─── The input
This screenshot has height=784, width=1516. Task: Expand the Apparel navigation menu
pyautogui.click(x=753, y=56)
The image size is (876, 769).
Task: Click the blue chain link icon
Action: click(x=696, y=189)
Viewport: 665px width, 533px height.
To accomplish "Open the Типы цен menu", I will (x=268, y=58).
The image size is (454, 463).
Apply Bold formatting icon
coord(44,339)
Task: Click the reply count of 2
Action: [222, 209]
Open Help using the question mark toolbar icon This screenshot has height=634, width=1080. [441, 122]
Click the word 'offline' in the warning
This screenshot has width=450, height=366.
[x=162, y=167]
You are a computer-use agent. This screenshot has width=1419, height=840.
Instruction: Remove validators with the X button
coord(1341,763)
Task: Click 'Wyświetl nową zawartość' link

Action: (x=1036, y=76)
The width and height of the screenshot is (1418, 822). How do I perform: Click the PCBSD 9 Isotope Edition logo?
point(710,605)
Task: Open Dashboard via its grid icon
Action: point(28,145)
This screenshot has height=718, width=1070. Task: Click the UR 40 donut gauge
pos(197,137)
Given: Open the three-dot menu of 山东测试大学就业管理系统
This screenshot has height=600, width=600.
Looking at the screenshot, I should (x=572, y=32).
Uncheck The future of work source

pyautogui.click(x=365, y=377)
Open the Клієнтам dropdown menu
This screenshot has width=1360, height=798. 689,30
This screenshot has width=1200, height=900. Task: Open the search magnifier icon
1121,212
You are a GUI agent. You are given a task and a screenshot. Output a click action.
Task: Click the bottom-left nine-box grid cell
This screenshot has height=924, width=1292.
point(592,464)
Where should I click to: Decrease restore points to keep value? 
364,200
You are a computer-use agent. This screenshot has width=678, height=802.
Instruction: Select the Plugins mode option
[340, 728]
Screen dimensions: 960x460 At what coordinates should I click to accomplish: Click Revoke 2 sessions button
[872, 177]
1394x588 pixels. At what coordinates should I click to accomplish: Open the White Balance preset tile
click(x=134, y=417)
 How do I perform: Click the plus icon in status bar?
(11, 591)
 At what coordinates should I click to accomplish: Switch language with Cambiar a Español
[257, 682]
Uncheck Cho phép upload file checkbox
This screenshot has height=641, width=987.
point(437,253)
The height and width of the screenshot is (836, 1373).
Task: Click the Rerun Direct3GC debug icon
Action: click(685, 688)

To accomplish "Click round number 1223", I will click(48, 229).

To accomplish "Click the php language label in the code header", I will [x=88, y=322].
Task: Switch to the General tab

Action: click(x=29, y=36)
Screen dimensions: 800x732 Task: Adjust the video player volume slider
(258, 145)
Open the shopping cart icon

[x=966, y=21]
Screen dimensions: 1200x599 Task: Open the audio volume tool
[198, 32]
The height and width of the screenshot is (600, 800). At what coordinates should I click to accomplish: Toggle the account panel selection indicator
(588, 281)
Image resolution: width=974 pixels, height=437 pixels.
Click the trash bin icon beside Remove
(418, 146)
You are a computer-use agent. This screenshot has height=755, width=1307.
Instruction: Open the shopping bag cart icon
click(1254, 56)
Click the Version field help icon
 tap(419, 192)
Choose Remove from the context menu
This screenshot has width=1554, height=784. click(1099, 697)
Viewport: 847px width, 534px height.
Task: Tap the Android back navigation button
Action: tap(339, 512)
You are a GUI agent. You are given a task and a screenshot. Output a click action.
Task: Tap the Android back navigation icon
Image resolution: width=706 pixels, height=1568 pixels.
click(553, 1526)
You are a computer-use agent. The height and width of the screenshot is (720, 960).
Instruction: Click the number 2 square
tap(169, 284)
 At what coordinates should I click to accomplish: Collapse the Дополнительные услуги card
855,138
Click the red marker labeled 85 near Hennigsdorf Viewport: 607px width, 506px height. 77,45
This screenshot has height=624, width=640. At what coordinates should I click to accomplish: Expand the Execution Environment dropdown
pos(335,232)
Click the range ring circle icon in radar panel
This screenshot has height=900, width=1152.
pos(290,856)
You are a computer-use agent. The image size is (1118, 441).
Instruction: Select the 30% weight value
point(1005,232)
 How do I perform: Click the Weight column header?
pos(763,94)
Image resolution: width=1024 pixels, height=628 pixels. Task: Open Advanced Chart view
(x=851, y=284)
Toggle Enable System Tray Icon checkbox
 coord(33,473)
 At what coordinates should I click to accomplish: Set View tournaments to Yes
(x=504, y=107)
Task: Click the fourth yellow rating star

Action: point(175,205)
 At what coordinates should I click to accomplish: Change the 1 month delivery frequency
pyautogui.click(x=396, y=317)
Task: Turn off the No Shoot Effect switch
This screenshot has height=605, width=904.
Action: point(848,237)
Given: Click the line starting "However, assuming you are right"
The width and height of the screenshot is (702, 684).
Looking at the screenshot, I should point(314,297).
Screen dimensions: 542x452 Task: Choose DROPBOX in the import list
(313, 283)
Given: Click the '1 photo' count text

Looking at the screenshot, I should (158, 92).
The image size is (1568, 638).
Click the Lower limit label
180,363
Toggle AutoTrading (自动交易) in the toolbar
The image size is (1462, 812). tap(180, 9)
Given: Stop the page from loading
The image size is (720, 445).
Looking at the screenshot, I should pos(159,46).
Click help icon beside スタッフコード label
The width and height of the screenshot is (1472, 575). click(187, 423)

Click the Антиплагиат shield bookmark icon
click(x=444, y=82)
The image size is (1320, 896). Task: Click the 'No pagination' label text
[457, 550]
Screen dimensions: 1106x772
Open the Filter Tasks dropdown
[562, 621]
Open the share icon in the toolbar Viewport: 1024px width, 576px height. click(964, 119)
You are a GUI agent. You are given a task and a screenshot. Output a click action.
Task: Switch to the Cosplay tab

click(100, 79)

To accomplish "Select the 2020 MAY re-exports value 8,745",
──────
**Your goal:** Type out again, exactly as written, the lines from the beginning of the material through the one containing "Viewport: 665px width, 533px height.".

**Result:**
This screenshot has height=784, width=1516. Task: Expand the Apparel navigation menu
pyautogui.click(x=753, y=56)
The image size is (876, 769).
Task: Click the blue chain link icon
Action: click(x=696, y=189)
Viewport: 665px width, 533px height.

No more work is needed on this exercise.